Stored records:
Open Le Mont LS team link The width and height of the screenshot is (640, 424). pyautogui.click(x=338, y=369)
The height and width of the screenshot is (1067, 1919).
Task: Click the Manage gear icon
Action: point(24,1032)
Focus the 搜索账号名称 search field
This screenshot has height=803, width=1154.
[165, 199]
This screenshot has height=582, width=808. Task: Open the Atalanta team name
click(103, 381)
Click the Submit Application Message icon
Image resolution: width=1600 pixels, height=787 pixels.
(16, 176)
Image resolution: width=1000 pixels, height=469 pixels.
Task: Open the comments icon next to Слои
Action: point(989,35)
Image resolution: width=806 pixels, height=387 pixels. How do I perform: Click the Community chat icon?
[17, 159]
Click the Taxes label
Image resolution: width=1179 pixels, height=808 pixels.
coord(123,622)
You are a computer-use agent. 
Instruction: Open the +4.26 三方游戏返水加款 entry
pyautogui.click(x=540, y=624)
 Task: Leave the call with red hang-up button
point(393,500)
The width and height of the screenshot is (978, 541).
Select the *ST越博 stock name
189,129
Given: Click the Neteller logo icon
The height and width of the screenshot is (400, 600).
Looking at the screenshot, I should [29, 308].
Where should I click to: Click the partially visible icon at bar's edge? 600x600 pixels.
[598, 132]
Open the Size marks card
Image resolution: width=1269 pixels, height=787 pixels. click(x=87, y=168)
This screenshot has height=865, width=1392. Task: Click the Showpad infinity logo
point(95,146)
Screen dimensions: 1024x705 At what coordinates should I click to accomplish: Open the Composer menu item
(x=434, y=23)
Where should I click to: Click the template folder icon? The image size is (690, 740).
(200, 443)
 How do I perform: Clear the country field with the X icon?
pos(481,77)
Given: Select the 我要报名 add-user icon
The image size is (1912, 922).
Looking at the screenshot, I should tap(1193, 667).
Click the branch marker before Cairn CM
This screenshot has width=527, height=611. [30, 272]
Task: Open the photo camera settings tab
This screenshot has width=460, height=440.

• **Assignment**
Could you transcribe all of the data exactly as it is given?

• **Result of the task**
Open Le Mont LS team link The width and height of the screenshot is (640, 424). pyautogui.click(x=338, y=369)
The height and width of the screenshot is (1067, 1919).
Task: Click the Manage gear icon
Action: point(24,1032)
Focus the 搜索账号名称 search field
This screenshot has height=803, width=1154.
[165, 199]
This screenshot has height=582, width=808. Task: Open the Atalanta team name
click(103, 381)
Click the Submit Application Message icon
Image resolution: width=1600 pixels, height=787 pixels.
(16, 176)
Image resolution: width=1000 pixels, height=469 pixels.
Task: Open the comments icon next to Слои
Action: point(989,35)
Image resolution: width=806 pixels, height=387 pixels. How do I perform: Click the Community chat icon?
[17, 159]
Click the Taxes label
Image resolution: width=1179 pixels, height=808 pixels.
coord(123,622)
You are a computer-use agent. 
Instruction: Open the +4.26 三方游戏返水加款 entry
pyautogui.click(x=540, y=624)
 Task: Leave the call with red hang-up button
point(393,500)
The width and height of the screenshot is (978, 541).
Select the *ST越博 stock name
189,129
Given: Click the Neteller logo icon
The height and width of the screenshot is (400, 600).
Looking at the screenshot, I should [29, 308].
Where should I click to: Click the partially visible icon at bar's edge? 600x600 pixels.
[598, 132]
Open the Size marks card
Image resolution: width=1269 pixels, height=787 pixels. click(x=87, y=168)
This screenshot has height=865, width=1392. Task: Click the Showpad infinity logo
point(95,146)
Screen dimensions: 1024x705 At what coordinates should I click to accomplish: Open the Composer menu item
(x=434, y=23)
Where should I click to: Click the template folder icon? The image size is (690, 740).
(200, 443)
 How do I perform: Clear the country field with the X icon?
pos(481,77)
Given: Select the 我要报名 add-user icon
The image size is (1912, 922).
Looking at the screenshot, I should tap(1193, 667).
Click the branch marker before Cairn CM
This screenshot has width=527, height=611. [30, 272]
Task: Open the photo camera settings tab
This screenshot has width=460, height=440.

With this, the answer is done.